Data extracted from a collection:
** Begin **

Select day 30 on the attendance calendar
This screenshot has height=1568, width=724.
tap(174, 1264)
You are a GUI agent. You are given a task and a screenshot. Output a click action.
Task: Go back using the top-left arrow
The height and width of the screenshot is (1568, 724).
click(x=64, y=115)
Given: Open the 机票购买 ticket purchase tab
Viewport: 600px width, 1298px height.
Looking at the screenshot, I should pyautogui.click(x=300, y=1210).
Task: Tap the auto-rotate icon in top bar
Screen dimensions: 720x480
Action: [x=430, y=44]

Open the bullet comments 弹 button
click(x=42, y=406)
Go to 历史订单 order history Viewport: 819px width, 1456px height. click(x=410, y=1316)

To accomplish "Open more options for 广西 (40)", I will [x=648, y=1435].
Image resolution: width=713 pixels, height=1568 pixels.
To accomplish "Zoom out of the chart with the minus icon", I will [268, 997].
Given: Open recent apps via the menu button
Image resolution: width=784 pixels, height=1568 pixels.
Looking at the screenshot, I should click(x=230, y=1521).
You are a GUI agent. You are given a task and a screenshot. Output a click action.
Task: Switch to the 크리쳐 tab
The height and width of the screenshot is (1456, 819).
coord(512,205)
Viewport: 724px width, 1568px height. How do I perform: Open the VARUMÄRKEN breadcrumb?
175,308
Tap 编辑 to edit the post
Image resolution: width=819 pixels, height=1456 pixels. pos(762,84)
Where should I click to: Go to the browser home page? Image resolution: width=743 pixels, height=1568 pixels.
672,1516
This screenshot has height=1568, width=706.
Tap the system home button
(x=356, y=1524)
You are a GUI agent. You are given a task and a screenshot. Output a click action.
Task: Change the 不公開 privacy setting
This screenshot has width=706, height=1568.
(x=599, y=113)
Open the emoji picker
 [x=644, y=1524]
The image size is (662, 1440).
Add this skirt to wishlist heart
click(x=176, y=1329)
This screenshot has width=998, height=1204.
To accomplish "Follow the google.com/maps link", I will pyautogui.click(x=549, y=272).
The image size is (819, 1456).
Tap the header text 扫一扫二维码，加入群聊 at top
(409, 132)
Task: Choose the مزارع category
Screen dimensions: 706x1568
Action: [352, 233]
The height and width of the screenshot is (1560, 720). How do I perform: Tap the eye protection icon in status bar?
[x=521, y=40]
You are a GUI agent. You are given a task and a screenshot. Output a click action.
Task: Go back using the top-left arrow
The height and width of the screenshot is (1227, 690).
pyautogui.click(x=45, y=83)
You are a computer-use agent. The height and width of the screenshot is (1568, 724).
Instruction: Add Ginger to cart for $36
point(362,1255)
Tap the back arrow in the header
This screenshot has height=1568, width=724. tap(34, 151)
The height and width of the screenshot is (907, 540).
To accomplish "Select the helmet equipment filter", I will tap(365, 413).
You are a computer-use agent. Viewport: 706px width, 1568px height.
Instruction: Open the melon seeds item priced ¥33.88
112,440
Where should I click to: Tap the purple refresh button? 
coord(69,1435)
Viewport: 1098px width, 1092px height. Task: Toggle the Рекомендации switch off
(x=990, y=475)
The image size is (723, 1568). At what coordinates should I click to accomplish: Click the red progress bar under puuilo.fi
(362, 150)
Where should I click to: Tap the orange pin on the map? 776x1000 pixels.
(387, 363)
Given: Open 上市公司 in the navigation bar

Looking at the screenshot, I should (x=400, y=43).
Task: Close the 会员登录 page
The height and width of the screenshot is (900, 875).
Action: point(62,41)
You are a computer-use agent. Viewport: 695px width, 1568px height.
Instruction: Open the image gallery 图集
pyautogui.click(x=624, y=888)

** End **

▸ **Given instruction**:
Update everything from the line containing "Where should I click to: Tap the purple" down to the end of the records so that "orange pin" reads "red marker", leaving all else unchanged.

▸ **Completed task**:
Where should I click to: Tap the purple refresh button? 
coord(69,1435)
Viewport: 1098px width, 1092px height. Task: Toggle the Рекомендации switch off
(x=990, y=475)
The image size is (723, 1568). At what coordinates should I click to accomplish: Click the red progress bar under puuilo.fi
(362, 150)
Where should I click to: Tap the red marker on the map? 776x1000 pixels.
(387, 363)
Given: Open 上市公司 in the navigation bar

Looking at the screenshot, I should (x=400, y=43).
Task: Close the 会员登录 page
The height and width of the screenshot is (900, 875).
Action: point(62,41)
You are a computer-use agent. Viewport: 695px width, 1568px height.
Instruction: Open the image gallery 图集
pyautogui.click(x=624, y=888)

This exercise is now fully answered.